Founder and CEO of Artemis

Allison Kopf is founder and CEO of the enterprise Cultivation Management Platform (CMP) Artemis (formerly known as Agrilyst). Kopf is also Investment Partner at XFactor Ventures and serves on boards related to companies and organizations in the education and science sectors such as Santa Clara University and SCU Ciocca Center.

== Early life and education ==
Kopf was born and raised in New York, and went to Santa Clara University and gained her bachelors of science degree within physics.

== Career ==
In 2008, while gaining her degree, Kopf started her professional career in the solar industry, where she became the project manager for the California entry into the Solar Decathlon, a design and engineering competition. Kopf and her team raised over $1.2 million over two years and designed and built a solar-powered fully functional home.

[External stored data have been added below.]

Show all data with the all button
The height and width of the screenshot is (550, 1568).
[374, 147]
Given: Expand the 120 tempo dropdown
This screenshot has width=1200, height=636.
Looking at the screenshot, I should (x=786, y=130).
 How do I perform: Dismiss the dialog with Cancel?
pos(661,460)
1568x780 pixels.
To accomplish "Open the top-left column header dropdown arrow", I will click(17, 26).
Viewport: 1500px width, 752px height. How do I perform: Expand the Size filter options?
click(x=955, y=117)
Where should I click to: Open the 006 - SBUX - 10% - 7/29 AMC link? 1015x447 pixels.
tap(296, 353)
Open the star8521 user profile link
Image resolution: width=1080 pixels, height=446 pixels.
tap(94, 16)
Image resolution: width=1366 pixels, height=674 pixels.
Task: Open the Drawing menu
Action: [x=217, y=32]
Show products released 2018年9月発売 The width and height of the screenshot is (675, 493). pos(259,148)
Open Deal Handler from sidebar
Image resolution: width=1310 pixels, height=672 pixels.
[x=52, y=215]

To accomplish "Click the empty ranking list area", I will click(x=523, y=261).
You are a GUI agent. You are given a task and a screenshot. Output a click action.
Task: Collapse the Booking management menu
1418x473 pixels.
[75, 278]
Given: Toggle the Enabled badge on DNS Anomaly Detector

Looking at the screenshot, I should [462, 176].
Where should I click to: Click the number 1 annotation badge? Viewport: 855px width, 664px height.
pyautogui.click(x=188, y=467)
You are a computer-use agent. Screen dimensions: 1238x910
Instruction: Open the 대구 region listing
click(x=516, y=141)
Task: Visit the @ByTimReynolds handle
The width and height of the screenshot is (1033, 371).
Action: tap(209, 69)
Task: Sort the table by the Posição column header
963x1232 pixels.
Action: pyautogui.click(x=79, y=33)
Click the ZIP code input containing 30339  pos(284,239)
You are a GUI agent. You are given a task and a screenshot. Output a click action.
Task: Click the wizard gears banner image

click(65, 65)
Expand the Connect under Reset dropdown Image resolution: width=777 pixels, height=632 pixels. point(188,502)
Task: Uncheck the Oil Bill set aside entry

In 2011, Kopf joined the American indoor farming company BrightFarms. During this time, Kopf worked as the company's Real Estate and Government Relations Manager, where she aided in scaling up projects in addition to focusing on how the organisation could improve operational performance of each site.

In 2015, Kopf left her position at BrightFarms and founded Agrilyst, a web-based Cultivation Management Platform (CMP). Agrilyst is a business intelligence platform designed to increase efficiency within the agriculture and farming industry, by pulling in data from sensors in greenhouses and information about crop yields and other metrics. Within the same year of the startup, Agrilyst won TechCrunch Disrupt's startup competition. As of 2019, Agrilyst's customer base consisted of 50% cannabis industry customers to aid in crop growth and maintenance.

During 2018, Kopf joined XFactor Ventures, a start up investment company that focuses on women and mixed gender team founders. She focuses primarily on investing in organisations based within fields of future of work, enterprise SaaS, agtech, and deep tech.

During 2021, Artemis was acquired by iUNU, a developer of greenhouse management platforms, at which point Kopf became Chief Growth officer for the organisation.

In January 2024, Kopf was appointed CEO of TRACT, a food and agriculture sustainability measurement platform.

== Recognition ==
In 2016, Kopf was named Entrepreneur of the Year by technical.ly Brooklyn for her efforts in the newfound field of digital horticulture.

Following this in 2016, Kopf was named Change Maker of the year for her work within the digital horticulture industry by the Association for Vertical Farming.

In 2019, Kopf was named one of the winners of the Women of Influence award by the New York Business Journal and Bizwomen.

In 2021, Kopf was named the winner of the Woman of Impact award from Global Women Fresh, an event that brings together women in produce to close the gender divide within the industry.

== Personal life ==
Kopf currently resides in the Netherlands with her husband and children.